Le goût amer de plusieurs végétaux est souvent évoqué pour justifier le peu d'attrait que suscitent ces aliments chez plusieurs personnes. Ça vaut pourtant vraiment la peine d'apprivoiser ce goût, car l'amertume reflète souvent la présence de molécules essentielles à la prévention des maladies. Une étude récente suggère même que les substances amères pourraient éventuellement contribuer à soulager l'asthme.
Alors qu'un nouveau-né accepte avec joie le sucre, il rejette complètement toute substance amère. Ce dégoût instinctif de l'amertume est dû à la place prédominante occupée par les végétaux tout au long de notre évolution : en effet, les molécules toxiques présentes dans certains types de végétaux possèdent la caractéristique commune d'être très amères, et la détection de cette amertume a donc joué un rôle très important dans l'identification des espèces végétales comestibles, sans danger pour la survie de l'espèce humaine. L'importance de cet instinct est bien illustrée par le nombre important de récepteurs capables de détecter l'amertume et par leur très grande sensibilité à d'infimes quantités de molécules toxiques : ainsi, alors que la perception du sucre ne fait intervenir que deux récepteurs, au moins cinquante récepteurs distincts perçoivent l'amertume, et ce, de façon au moins mille fois plus sensibles que le sucre !
UN GOÛT À APPRIVOISER
Cependant, et c'est là un des grands paradoxes de l'alimentation humaine, plusieurs composés amers présents dans les végétaux possèdent de multiples effets positifs sur la santé et représentent même l'une des principales armes à notre disposition pour la prévention des maladies chroniques. Les polyphénols complexes du thé vert ou de fruits comme la canneberge, les isothiocyanates des crucifères ou encore les composés soufrés des légumes de la famille de l'ail sont tous reconnus par les récepteurs de l'amertume, et cette propriété contribue à restreindre la consommation de ces aliments chez plusieurs personnes. Ce peu d'enthousiasme envers les substances amères peut être d'autant plus accentué que des variations interindividuelles génétiques rendent certaines personnes encore plus sensibles à l'amertume. Par exemple, on estime que 25 % des personnes possèdent une version modifiée de certains récepteurs de l'amertume (appelés TAS2R16) qui les rendent hypersensibles à cette saveur et les découragent de consommer des aliments amers.
Pourtant, l'amer possède une réelle valeur gastronomique et peut apporter un contraste de saveurs extrêmement intéressant lorsqu'il est combiné avec d'autres saveurs, créant une harmonie de goûts complexes impossibles à atteindre en son absence. Apprivoiser l'amer représente donc une victoire sur nos instincts primitifs, une évolution culturelle qui nous permet de franchir un obstacle majeur dans la recherche de nouveaux goûts et de bénéfices pour la santé auparavant inaccessibles.
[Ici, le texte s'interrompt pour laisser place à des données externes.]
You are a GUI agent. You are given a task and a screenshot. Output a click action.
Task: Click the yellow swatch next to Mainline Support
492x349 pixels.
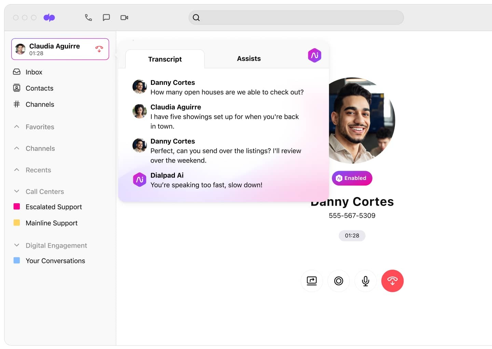click(x=16, y=223)
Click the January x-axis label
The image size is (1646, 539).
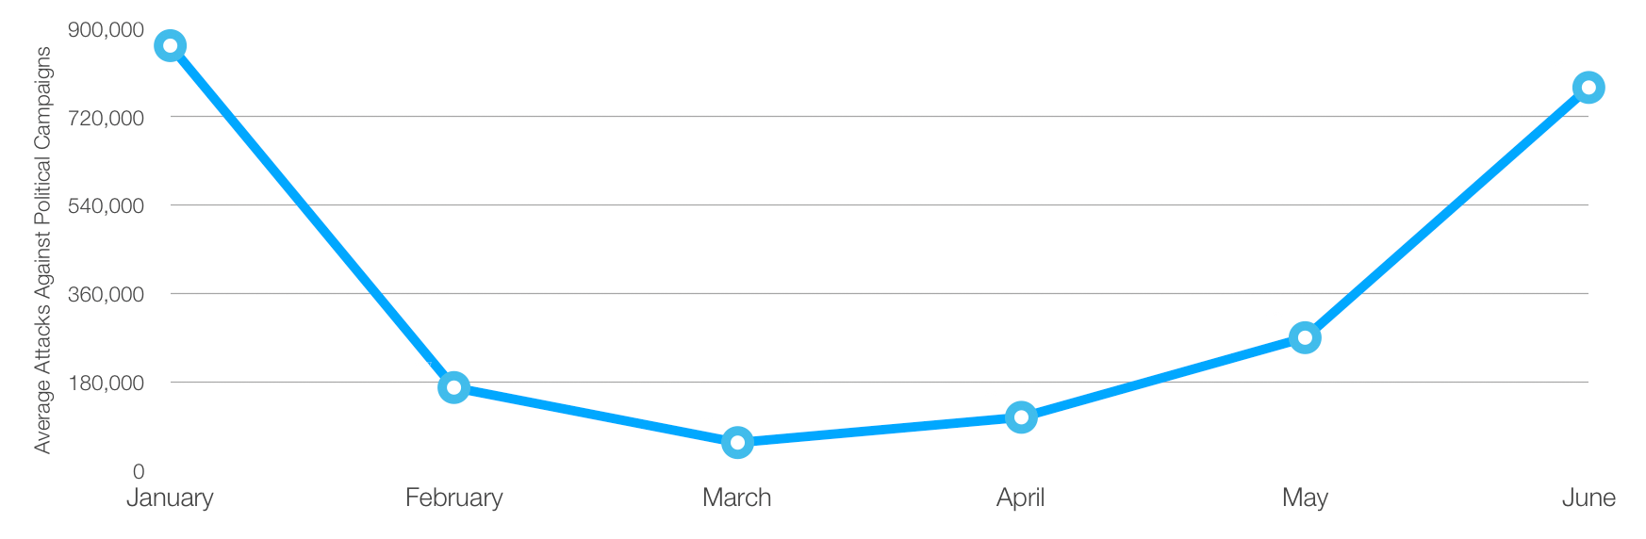pos(170,498)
Il n'est donc pas étonnant que toutes les traditions culinaires du monde aient su élaborer plusieurs mariages de saveurs pour profiter des bienfaits de cette amertume. Par exemple, les Asiatiques, grands amateurs de l'amer, utilisent très souvent des aliments riches en glutamate (saveur umami) comme la sauce soya, les algues ou les champignons shiitake pour rehausser le goût des plats contenant des légumes crucifères.
DE L'AMERTUME CONTRE L'ASTHME?
L'asthme ainsi que les broncho-pneumopathies chroniques obstructives (BPCO) sont des maladies pulmonaires graves qui affectent plus de 300 millions de personnes dans le monde. Ces maladies sont caractérisées par une contraction des muscles de la paroi des bronches qui entraîne un rétrécissement de leur calibre et réduit par conséquent le débit de l'air inspiré et expiré. Dans une étude récemment publiée dans le prestigieux Nature Medicine, des chercheurs ont rapporté la surprenante découverte de plusieurs récepteurs aux substances amères au niveau des cellules musculaires du poumon(1). Plus intéressant encore, ils ont observé que l'activation de ces récepteurs par des substances amères provoquait une relaxation des muscles (bronchodilatation) dans un modèle animal d'asthme !
Même si l'application de cette découverte au soulagement de l'asthme devait prendre encore quelques années, ces résultats sont une autre illustration des multiples impacts positifs que peut avoir l'amertume sur notre santé.